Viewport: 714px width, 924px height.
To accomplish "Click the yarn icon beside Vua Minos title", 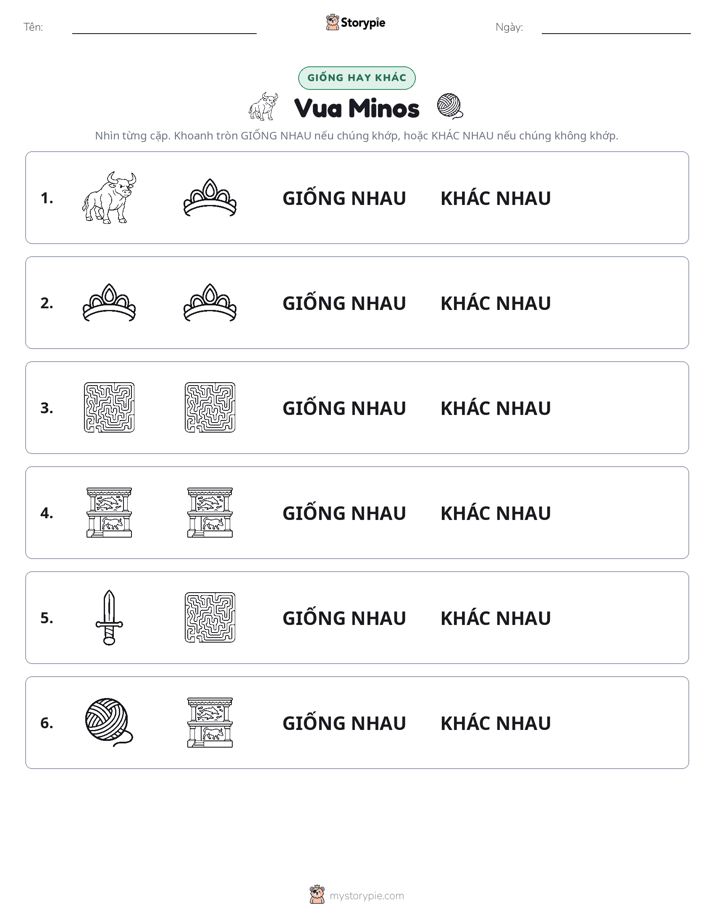I will click(450, 106).
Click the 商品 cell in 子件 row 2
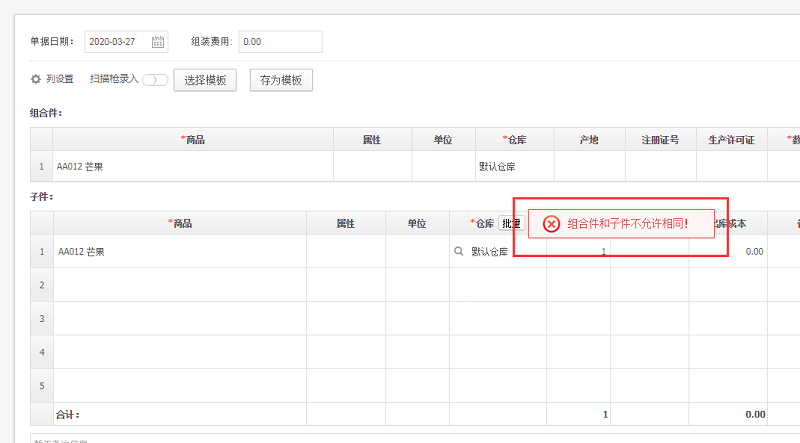 tap(180, 285)
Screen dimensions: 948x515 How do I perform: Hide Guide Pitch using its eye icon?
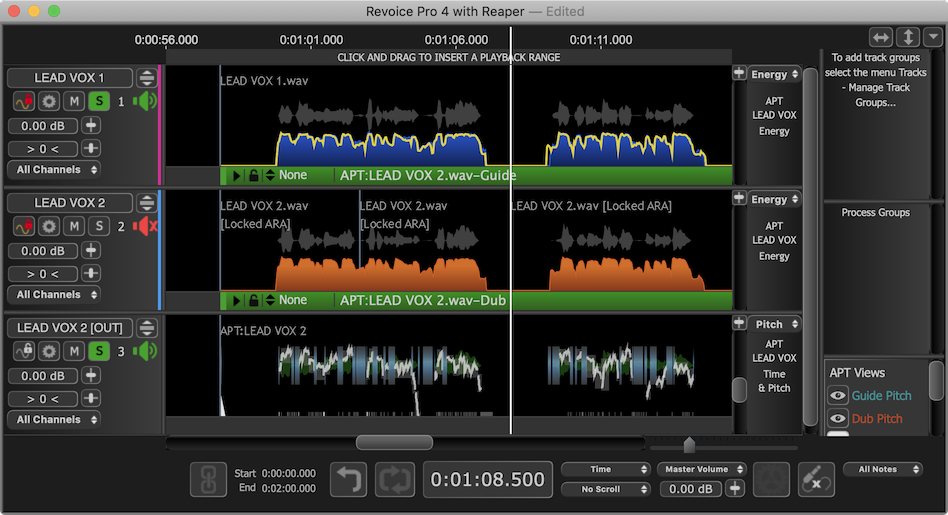pos(838,396)
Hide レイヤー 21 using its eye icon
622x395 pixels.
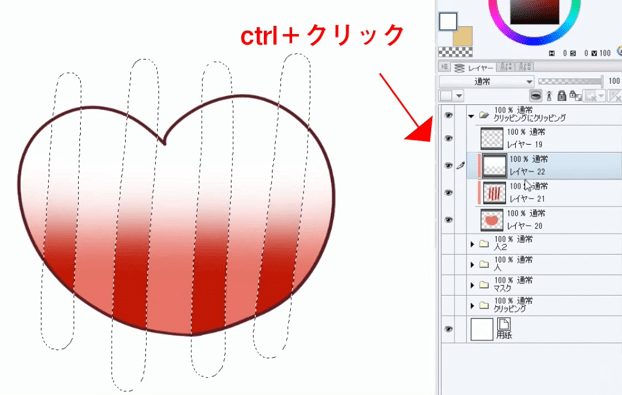448,193
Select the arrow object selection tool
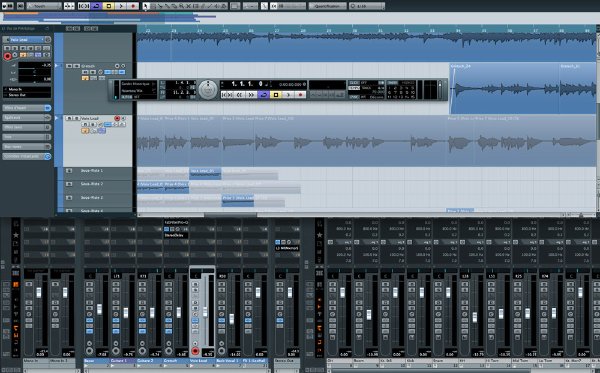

PROBLEM DETAILS:
Take the lines from the one that contains "Hide レイヤー 21 using its eye icon" through the last line of the material above and reproduce them exactly, leaving out any pictures.

RESULT:
Hide レイヤー 21 using its eye icon
622x395 pixels.
448,193
Select the arrow object selection tool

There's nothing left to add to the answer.